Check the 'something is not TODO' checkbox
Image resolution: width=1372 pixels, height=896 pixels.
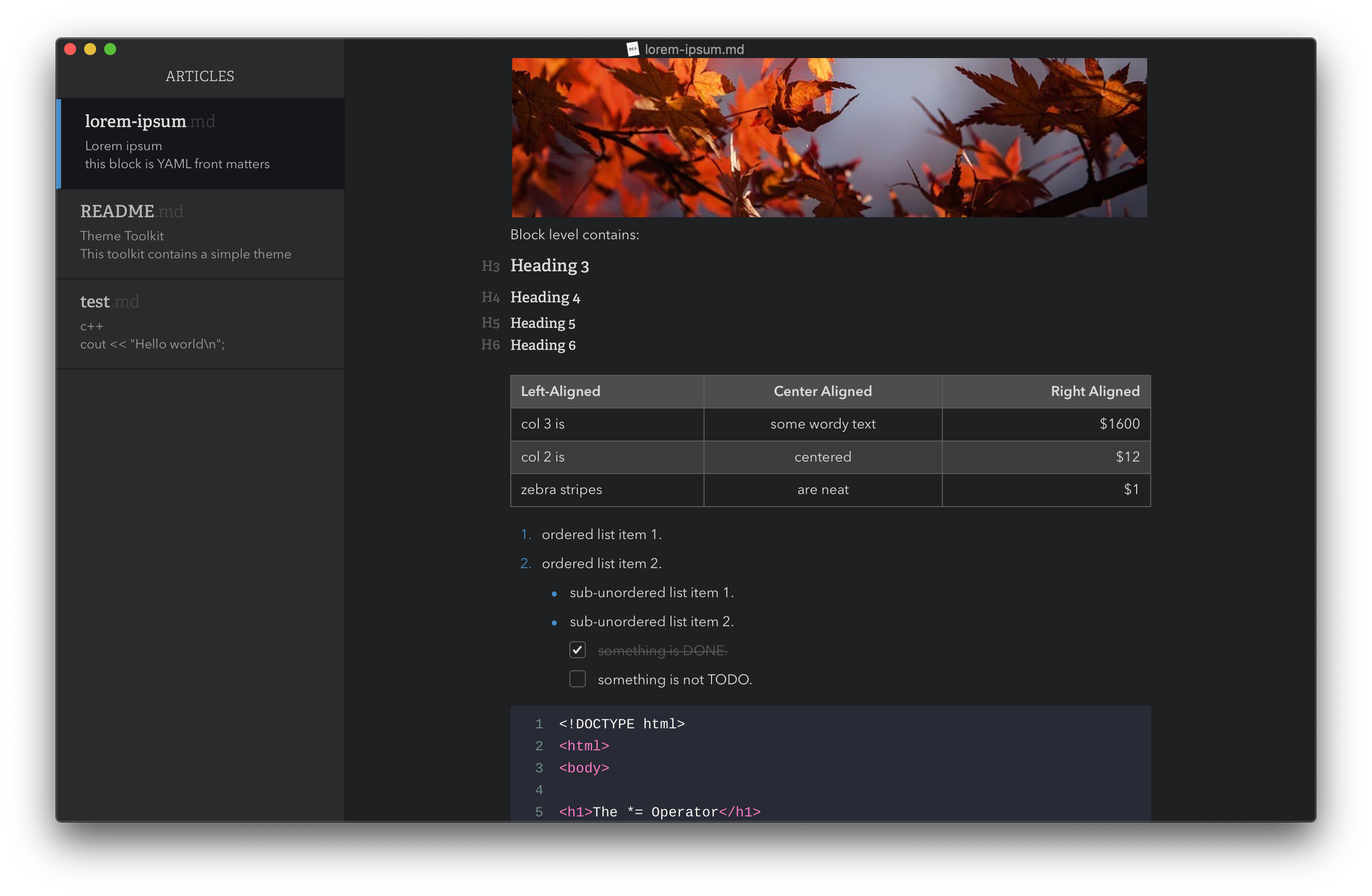click(x=577, y=679)
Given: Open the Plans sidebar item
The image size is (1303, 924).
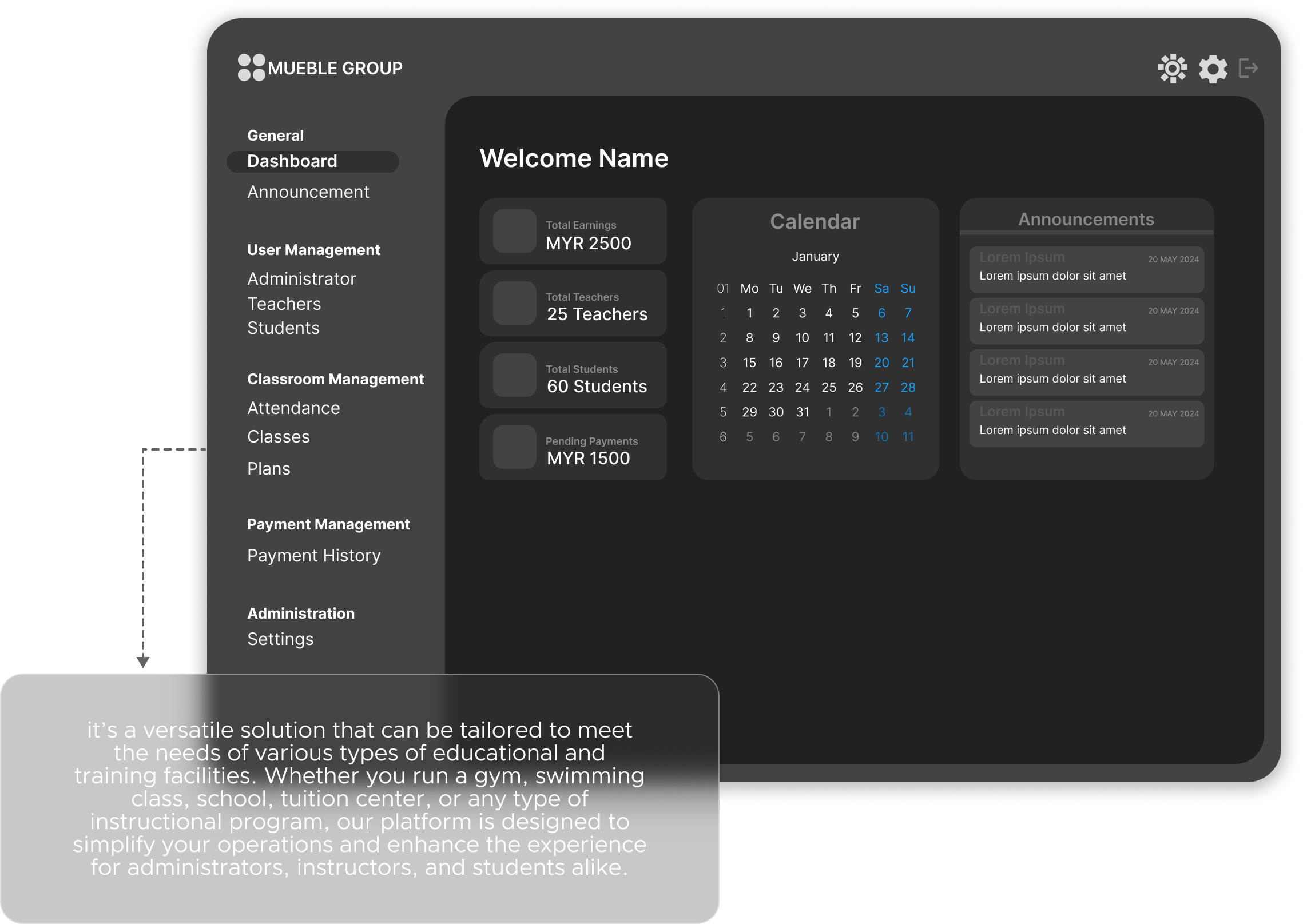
+++++
How to complete this task: Print the data again word for word, pictures excluded.

Task result:
Check the 'something is not TODO' checkbox
Image resolution: width=1372 pixels, height=896 pixels.
click(x=577, y=679)
Given: Open the Plans sidebar item
The image size is (1303, 924).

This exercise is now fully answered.